Anomic Mining matters because the world is asking mining to do more. Mining is expected to supply the energy transition, support industrial security, enable digital infrastructure, contribute to defence readiness, reduce strategic dependence, and provide the material base for advanced manufacturing and artificial intelligence. At the same time, it is expected to be cleaner, more transparent, more legitimate, more traceable, and more accountable. Those expectations cannot be met if formal mining becomes structurally immobilised while parallel extraction orders expand.

This is the central contradiction. The world needs more minerals, but many mineral-rich jurisdictions are struggling to convert geological potential into governed production. The issue is not always lack of resources. It is often the weakening of the institutional pathway that allows resources to become projects, projects to become operations, and operations to become legitimate supply. A country may have mineral wealth and still lose control of its mining future. It can retain geology while losing governability. It can maintain laws while losing legal authority. It can announce formal mining strategies while extraction reorganises through informal, illegal, semi tolerated, or opaque systems. It can speak the language of investment while the territory sends a different signal to capital, communities, and downstream buyers. That is the threshold Anomic Mining is meant to identify.

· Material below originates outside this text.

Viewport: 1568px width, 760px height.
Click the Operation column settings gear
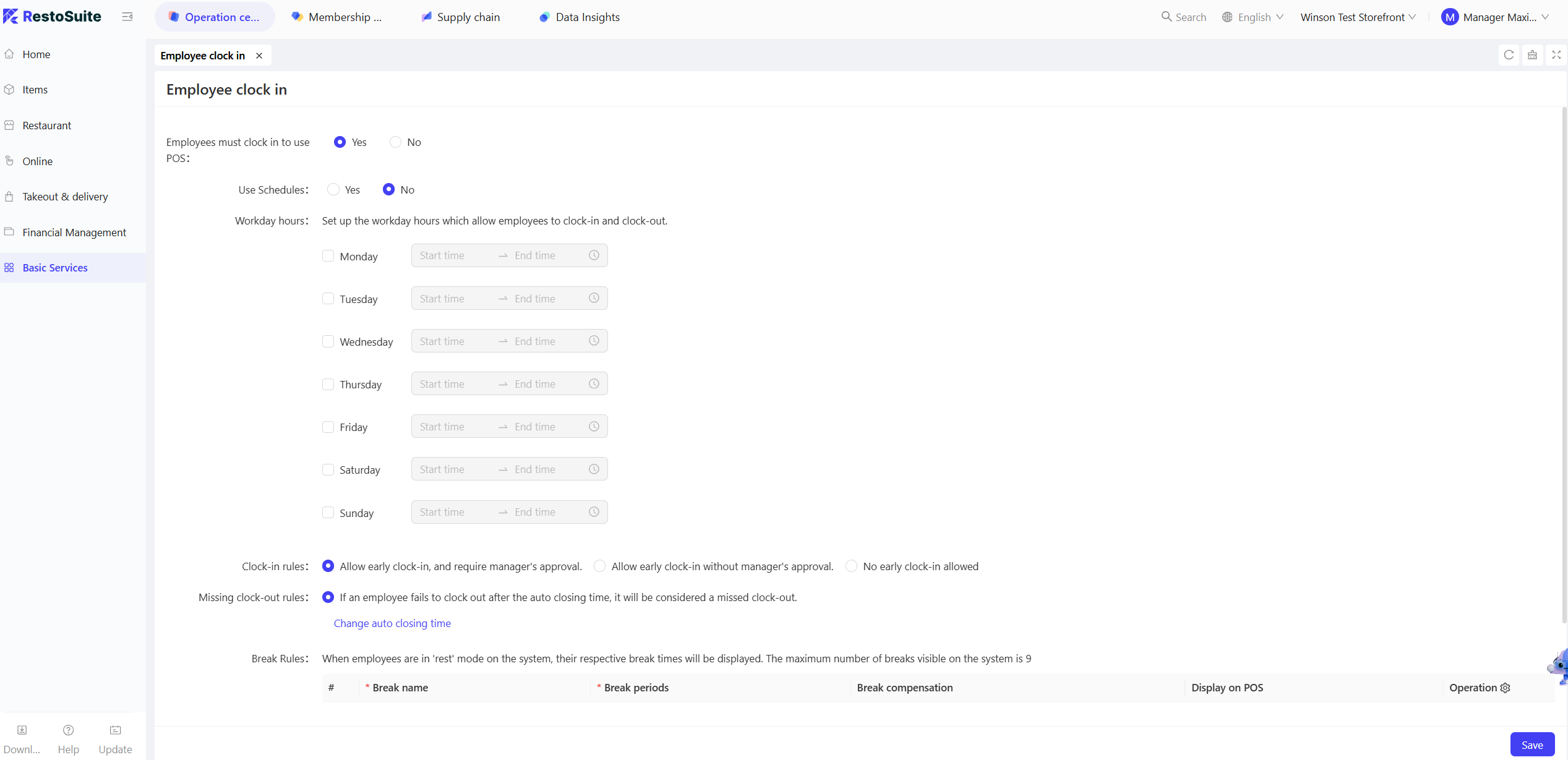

The concept matters because it gives language to a condition that is often visible but poorly described. It helps explain why illegal mining may be too narrow when the deeper problem is the erosion of legality’s ability to organise extraction. It also helps avoid the opposite mistake: assuming that the existence of laws, permits, agencies, or formal procedures means that mining is actually governed. In the age of critical minerals, this distinction has become strategic. Mineral power will not belong only to countries that have deposits. It will belong to countries that can govern them. That means permitting them responsibly, protecting formal rights, enforcing territorial decisions, sustaining social legitimacy, tracing mineral flows, and connecting extraction to broader industrial capacity. Anomic Mining matters now because it reveals the point at which mineral abundance begins to separate from state capacity. And once that separation deepens, the cost is no longer only legal or environmental. It becomes geopolitical.

Conclusion

Anomic Mining gives a name to a condition that many mining jurisdictions experience but do not always describe clearly. It marks the point where legality remains visible, but no longer organises extraction with enough credibility. It is where compliance no longer reliably secures continuity, protection, exclusivity, or predictability. It is where the formal route weakens and parallel extraction orders become durable.

This matters for companies, governments, investors, communities, and mineral rich countries trying to convert geological endowment into industrial capacity. In the age of critical minerals, mining governance cannot be reduced to enforcement or permitting alone. It must be understood as part of a wider system of territorial authority, legitimacy, traceability, and strategic execution. That is why Anomic Mining is more than a description of disorder. It is a warning signal.

It marks the moment when a country may still have minerals, laws, concessions, agencies, and official strategies, while no longer fully governing the mining reality those instruments are supposed to organise. In the new era of geopolitical mining, that distinction matters. Because the future will not be shaped only by who has minerals. It will also be shaped by who can govern them.